The Judiciary Committee held a joint hearing Feb. 27 on two proposals to ensure the visitation rights of grandparents.
Scheer said that he would have no legal standing under existing statute to seek visitation of his grandchild if his child is married.
“However, if my child is not married and has a child with a significant other and I want to visit that child, according to our statute, because they’re not married, I now have standing with the court,” he said. “I don’t see what a marriage certificate has to do with [visitation rights].”
Speaking in support of the bill was Leon Weiland of Madison. Raising his granddaughter with his wife for 8 years gave the two no legal standing to seek visitation, he said, once their daughter remarried and revoked access to their granddaughter.

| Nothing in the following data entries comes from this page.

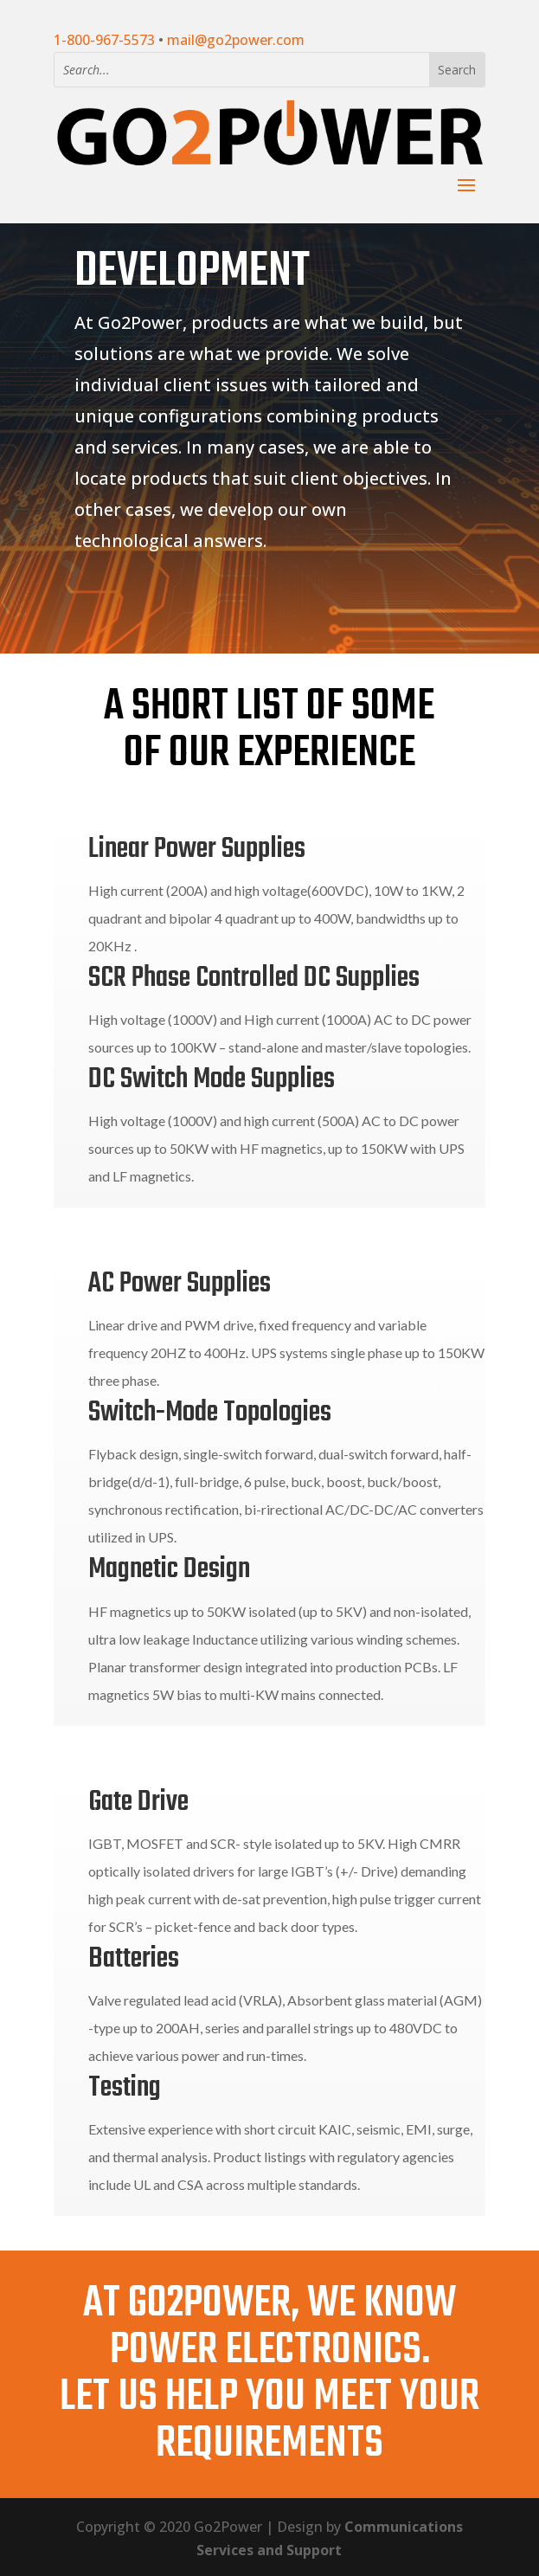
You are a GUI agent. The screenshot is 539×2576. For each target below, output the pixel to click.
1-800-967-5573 (104, 39)
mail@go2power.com (236, 39)
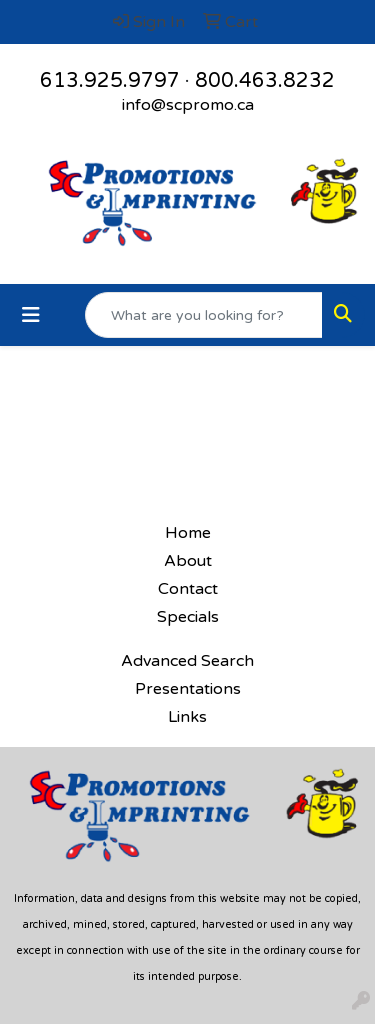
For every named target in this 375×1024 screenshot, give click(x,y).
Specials (188, 617)
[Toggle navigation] (31, 315)
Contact (188, 589)
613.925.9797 (110, 81)
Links (187, 717)
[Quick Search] (204, 315)
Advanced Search (187, 661)
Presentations (188, 689)
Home (188, 533)
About (188, 561)
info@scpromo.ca (188, 105)
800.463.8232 (265, 81)
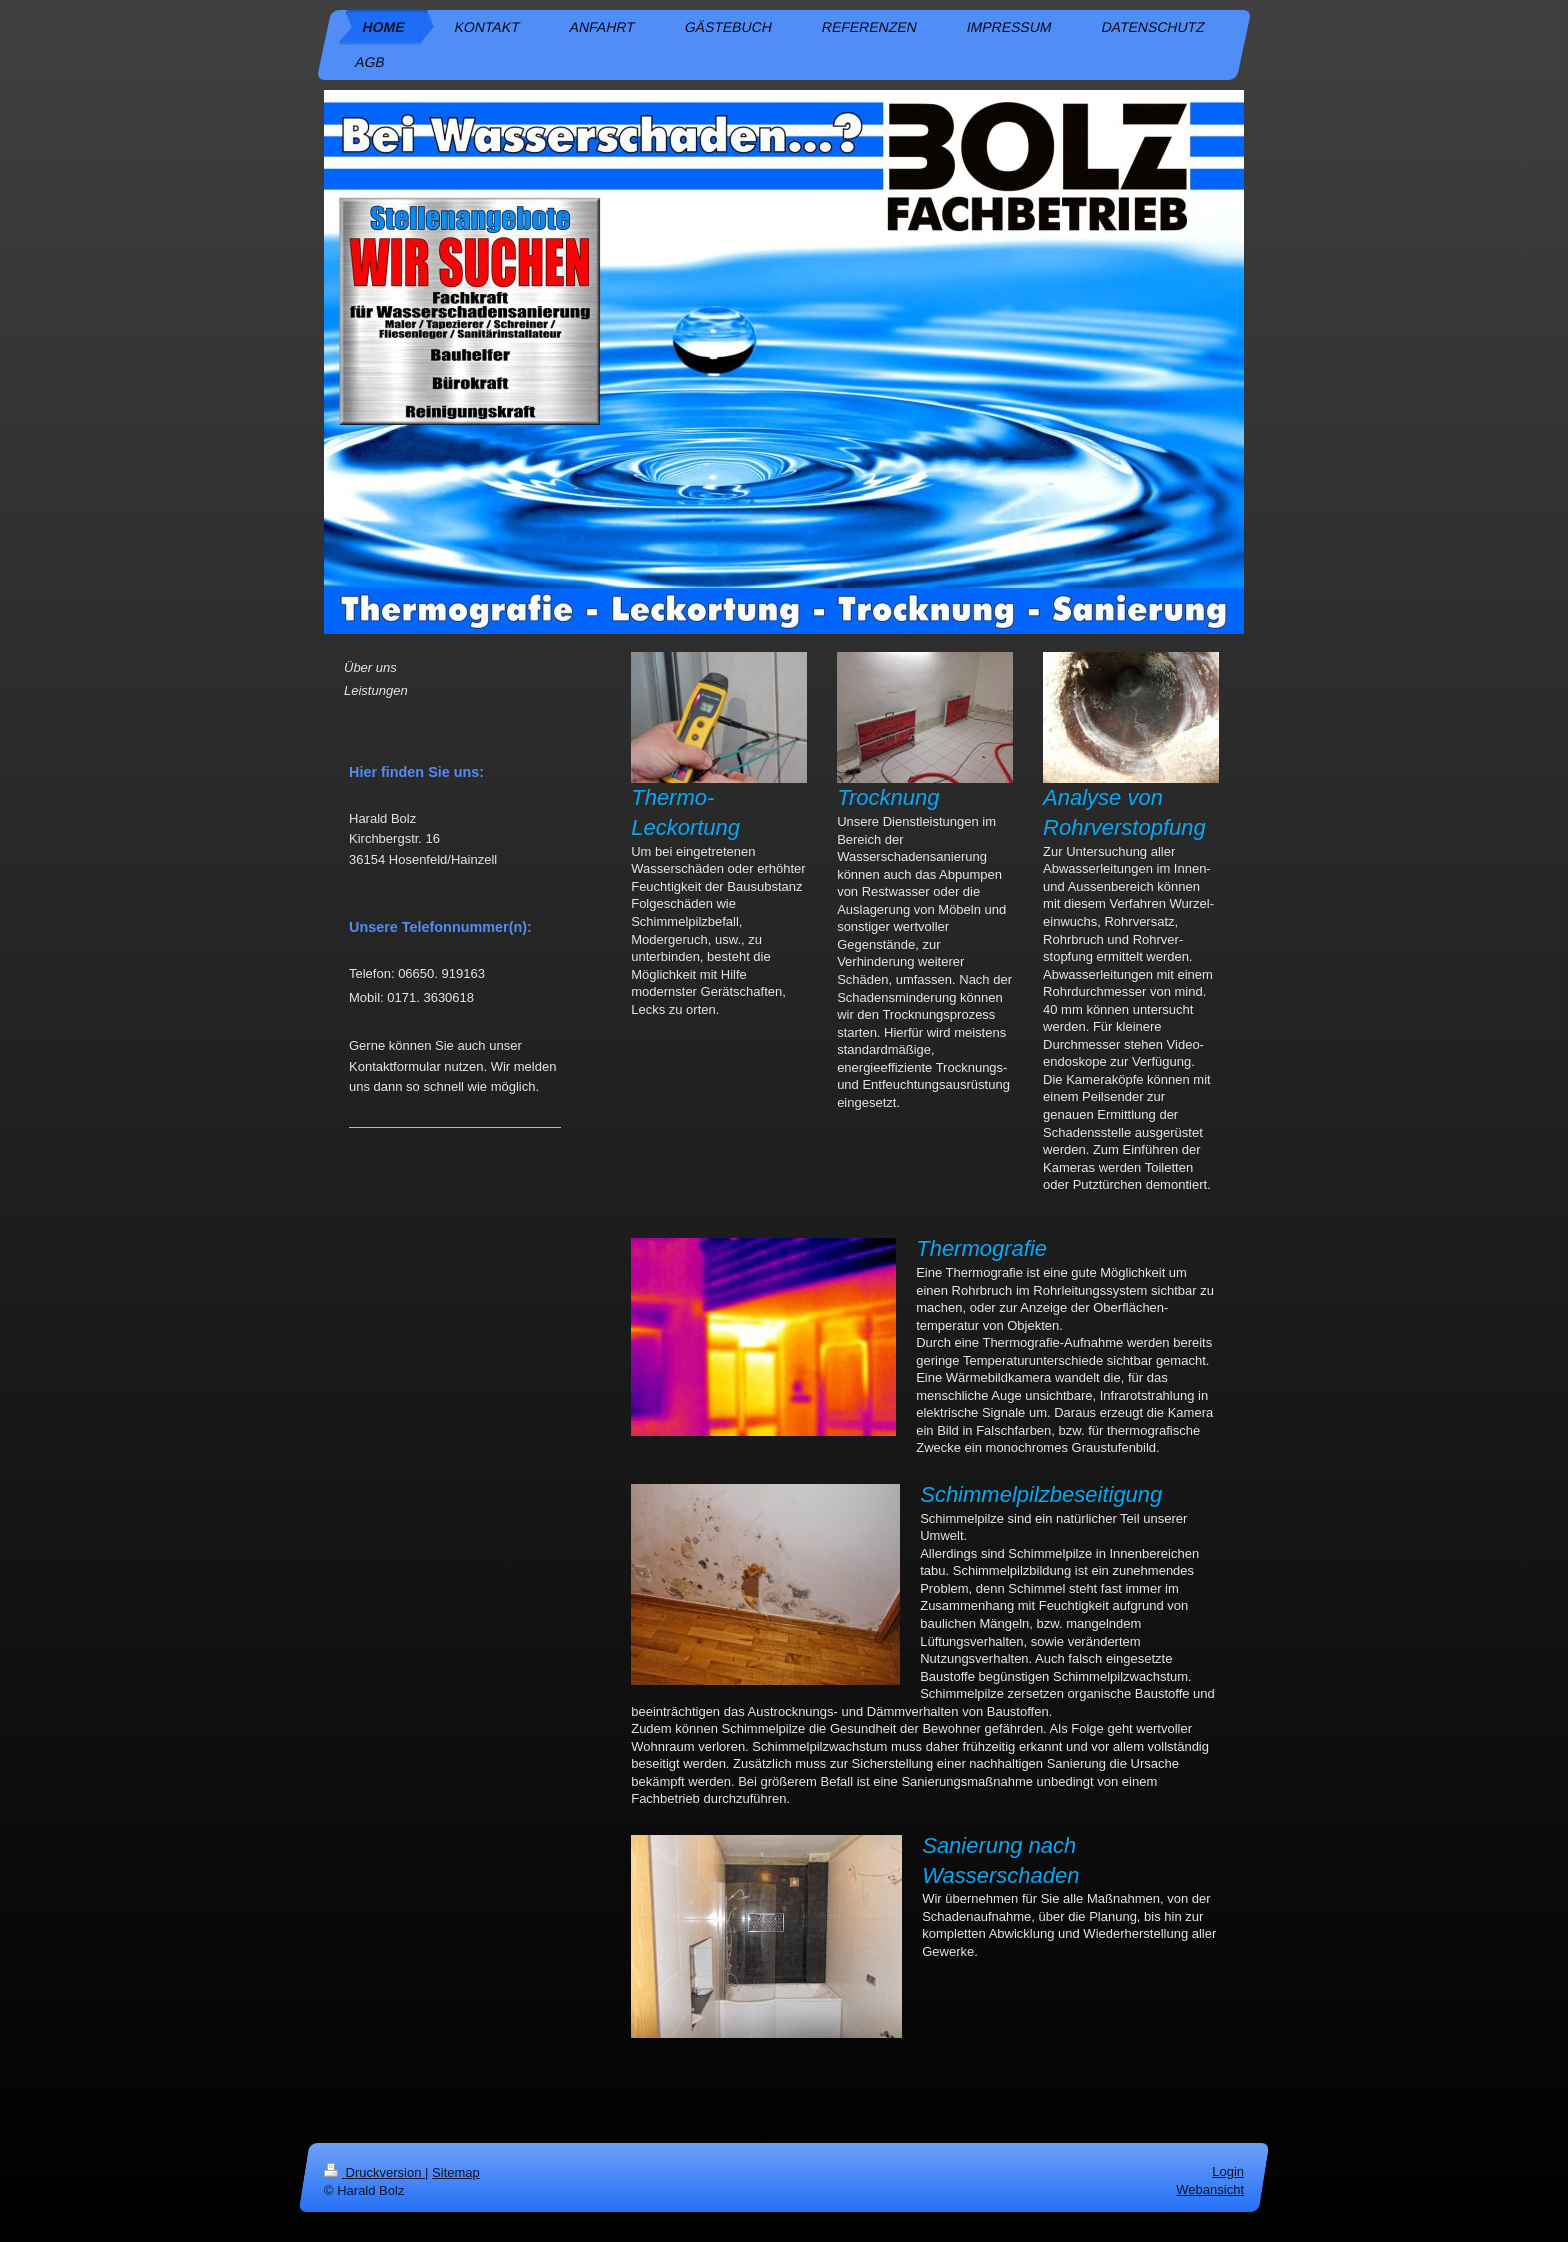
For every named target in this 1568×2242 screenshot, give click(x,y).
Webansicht (1210, 2189)
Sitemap (456, 2172)
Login (1228, 2171)
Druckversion (374, 2172)
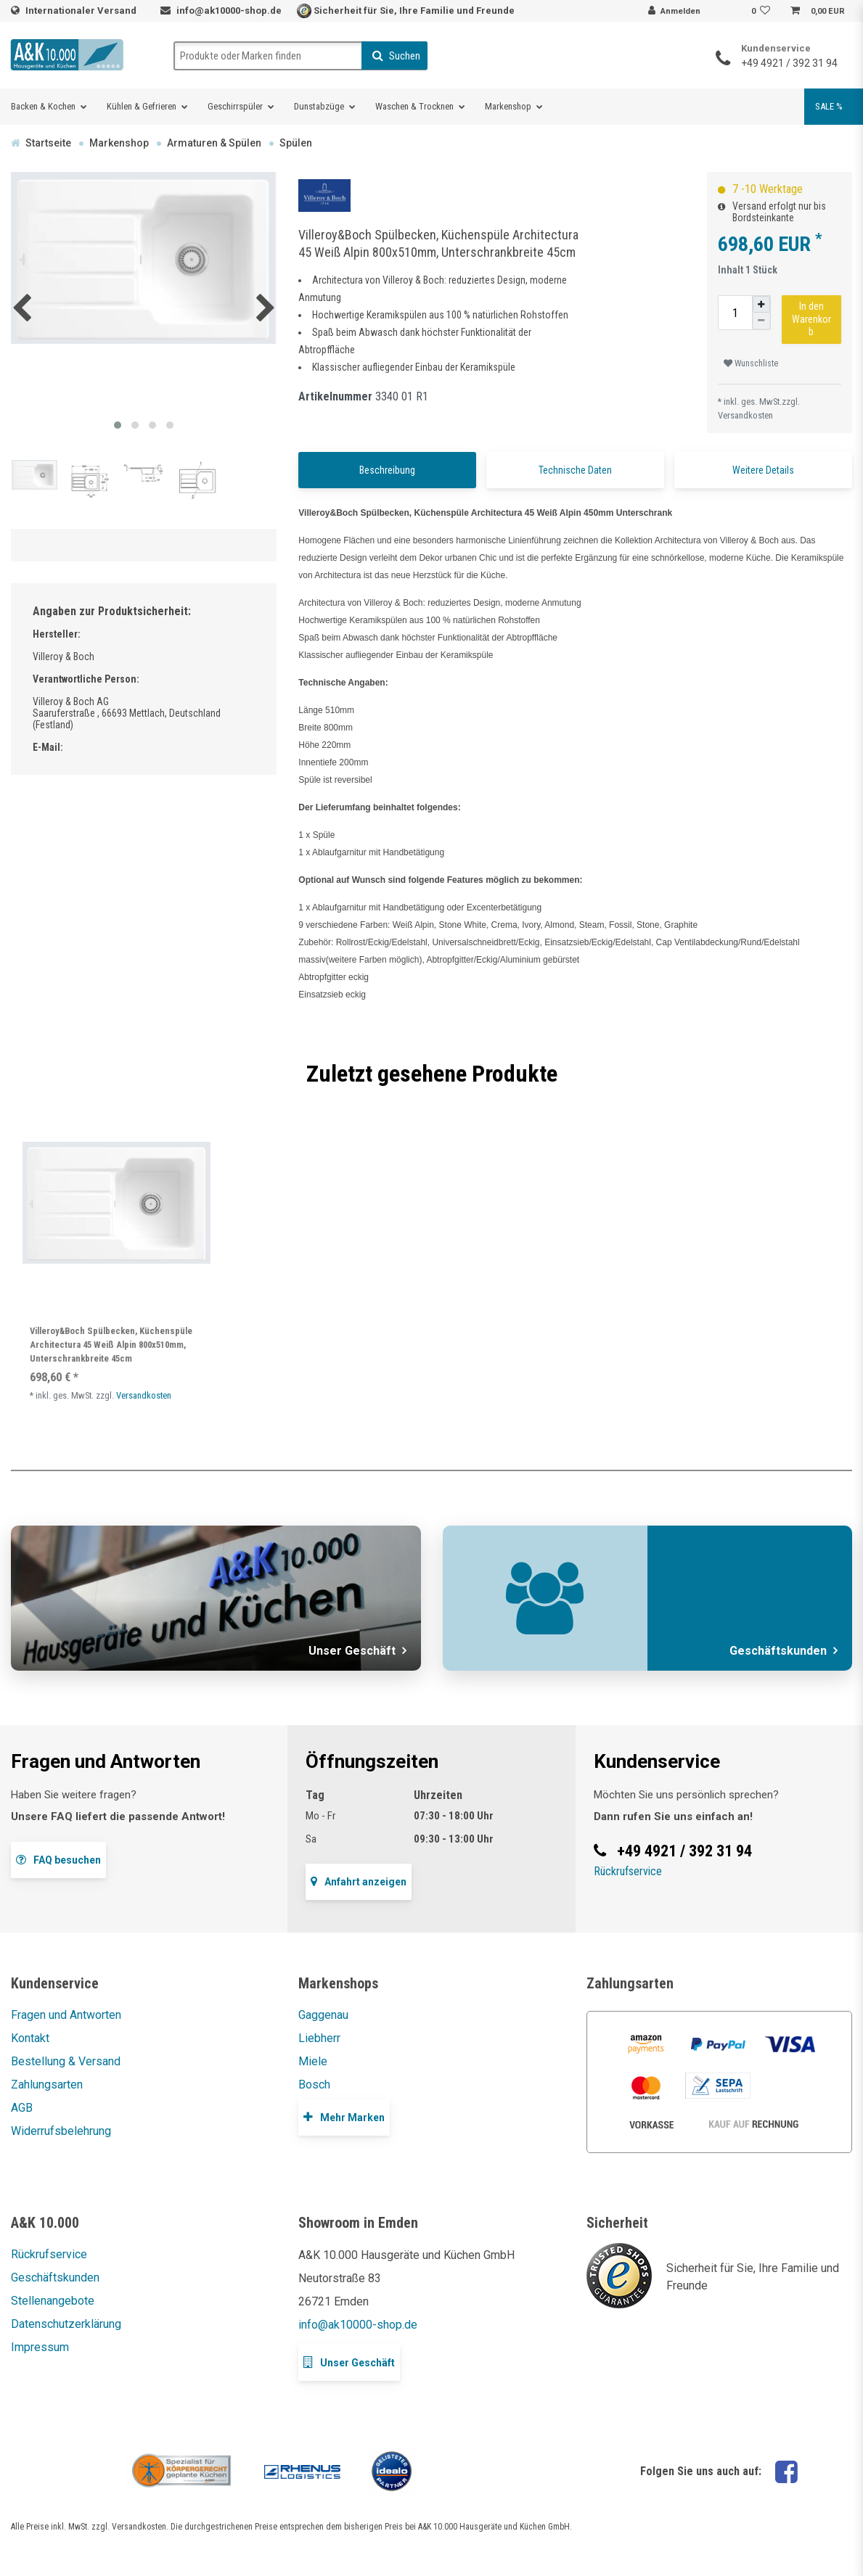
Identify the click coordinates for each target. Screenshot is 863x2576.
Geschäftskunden (55, 2277)
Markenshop (508, 106)
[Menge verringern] (761, 321)
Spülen (295, 143)
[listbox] (116, 1202)
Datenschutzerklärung (66, 2324)
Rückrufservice (628, 1871)
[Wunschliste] (762, 11)
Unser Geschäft (349, 2362)
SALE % (829, 106)
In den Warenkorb (811, 318)
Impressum (40, 2347)
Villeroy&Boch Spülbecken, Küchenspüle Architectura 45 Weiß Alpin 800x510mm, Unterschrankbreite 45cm (111, 1344)
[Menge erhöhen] (761, 304)
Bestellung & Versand (65, 2061)
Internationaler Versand (82, 10)
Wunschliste (751, 363)
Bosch (314, 2084)
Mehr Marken (344, 2117)
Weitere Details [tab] (763, 470)
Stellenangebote (52, 2301)
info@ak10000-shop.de (229, 10)
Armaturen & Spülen (214, 143)
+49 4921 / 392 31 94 (789, 63)
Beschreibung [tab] (387, 470)
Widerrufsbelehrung (61, 2131)
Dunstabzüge (319, 106)
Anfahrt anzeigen (358, 1881)
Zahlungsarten (47, 2084)
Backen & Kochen (43, 106)
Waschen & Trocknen (414, 106)
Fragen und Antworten (66, 2015)
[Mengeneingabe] (735, 312)
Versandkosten (745, 415)
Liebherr (319, 2038)
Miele (312, 2061)
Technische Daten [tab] (575, 470)
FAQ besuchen (58, 1859)
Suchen (396, 55)
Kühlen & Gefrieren (141, 106)
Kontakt (30, 2038)
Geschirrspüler (235, 106)
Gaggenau (323, 2015)
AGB (22, 2108)
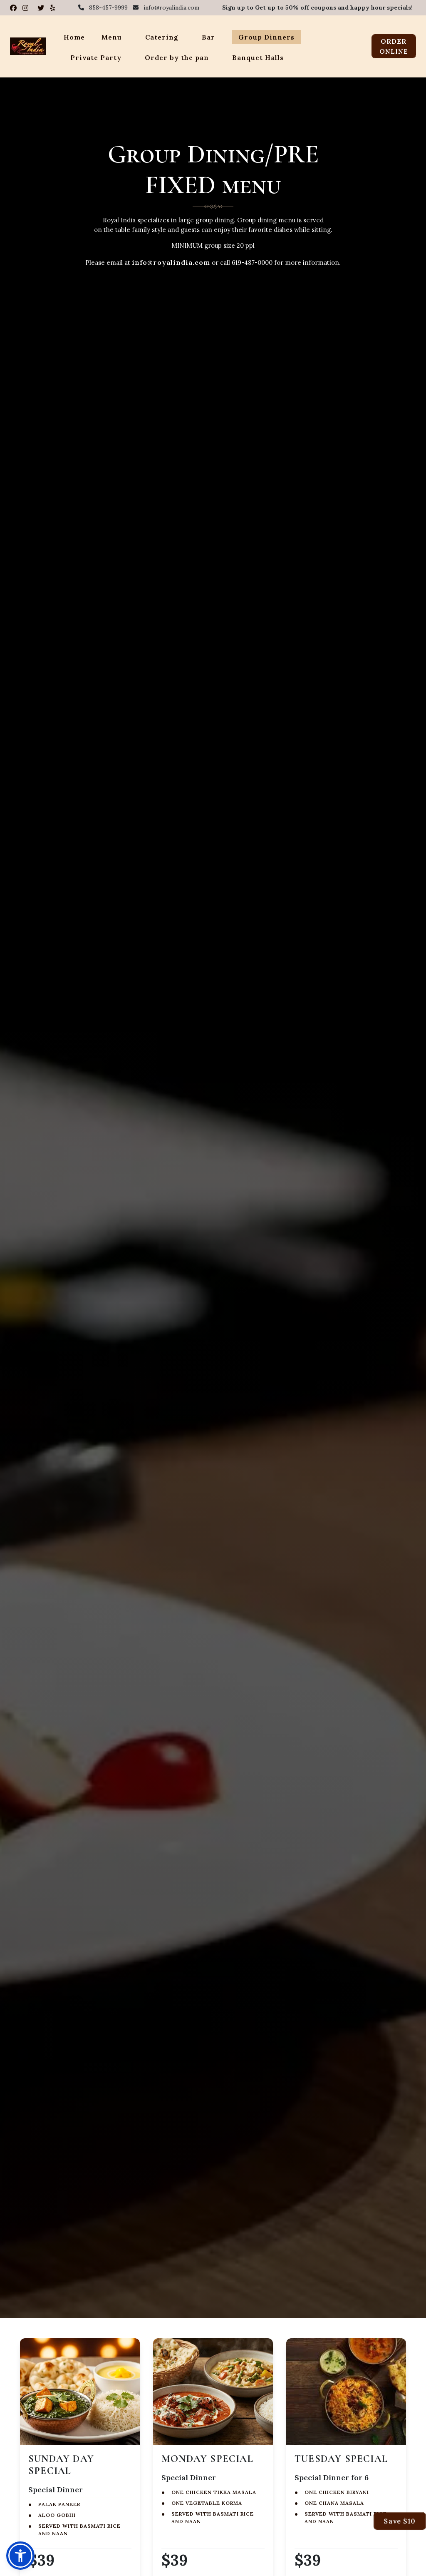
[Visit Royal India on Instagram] (26, 8)
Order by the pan (177, 57)
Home (74, 37)
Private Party (95, 57)
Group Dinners (266, 37)
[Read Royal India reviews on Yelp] (52, 8)
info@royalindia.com (171, 262)
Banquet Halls (258, 57)
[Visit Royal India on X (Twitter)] (42, 8)
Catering (161, 37)
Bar (208, 37)
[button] (20, 2556)
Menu (112, 37)
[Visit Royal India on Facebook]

“I don’t believe every grandparent should have access to their grandchildren, but we should at least have access to the [courts,]” Weiland said.
Kathryn Putnam, representing the Nebraska State Bar Association, opposed LB1118. She said it would allow the court system to intervene and second guess access decisions made by parents.
“The bill as written seeks to allow grandparents to reach into an intact home with married parents who mutually made the decision to not allow access, and to initiate court proceedings against that married couple to force them to defend their decision to [stop visitation],” Putnam said.
Committee members also heard testimony on LB1190, sponsored by Albion Sen. Tom Briese, which would provide similar protections for grandparents seeking visitation rights.
The committee took no immediate action on either bill.